On-line near-real-time scheduling of semiconductor wafer fabrication
Ang, Adeline Tee Hwee
Date of Issue2008
School of Mechanical and Aerospace Engineering
Very little research have considered the combined aspects of scheduling involving (i) a dynamic and stochastic shop floor, (ii) Sequence-Dependent Setup (SDS), (iii) transportation, and (iv) the consideration of user preferences to achieve the best/preferred trade-offs amongst the multiple contradicting objectives. Given these complexities, it is indeed challenging to determine when and how the next task (i.e. transportation, setup, processing of a lot) should be selected and executed on each machine such that the best/preferred trade-offs amongst the multiple conflicting objectives can be achieved based on user preferences in an online, near-real-time manner.
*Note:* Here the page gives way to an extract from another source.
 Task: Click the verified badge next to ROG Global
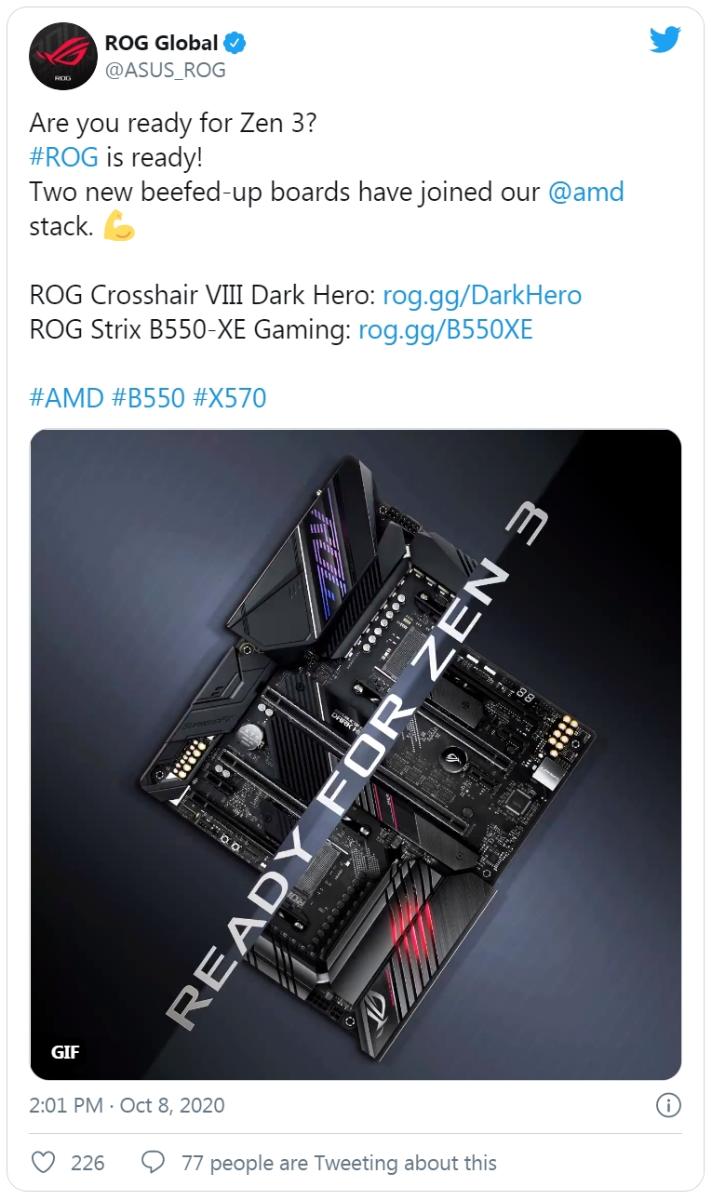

In this research, the NEXt Task Scheduling (NEXTS) methodology, made up of a NEXTS time policy and a NEXTS decision policy, is proposed. The NEXTS time policy specifies when to schedule. In essence, the time policy stipulates the appropriate timing (i.e. before and as close as possible to the time when the machine is available) for the selection and transportation of the next lot. The NEXTS decision policy specifies how a scheduling decision is to be made. The decision policy is made up of a multiobjective rule (i.e. weighted aggregation of dispatching criteria/rule) that is applied for the selection of the next lot and a Look Ahead Simulation-based Genetic Algorithm with Desirability function (LASGAD) that optimizes the weights used in the multiobjective rule in accordance with user preferences. The multiple performance measures of interest in this research are average cycle time, standard deviation of cycle time, average tardiness, and standard deviation of tardiness. The NEXTS time policy is shown to perform better than the existing Periodic Scheduling/Rescheduling and dispatching time policies when there are transportation and decision making times involved. Simulation results also show that on-line LASGAD is better at finding the optimal set of weights than the off-line response surface methodology with desirability function method. The novel NEXTS methodology contributes to the advancement of knowledge by making use of real-time data for effective on-line scheduling of a dynamic and stochastic shop floor with sequence-dependent setups, transportation times, and user specified preferences to obtain Pareto optimal performance in the face of multiple conflicting objectives.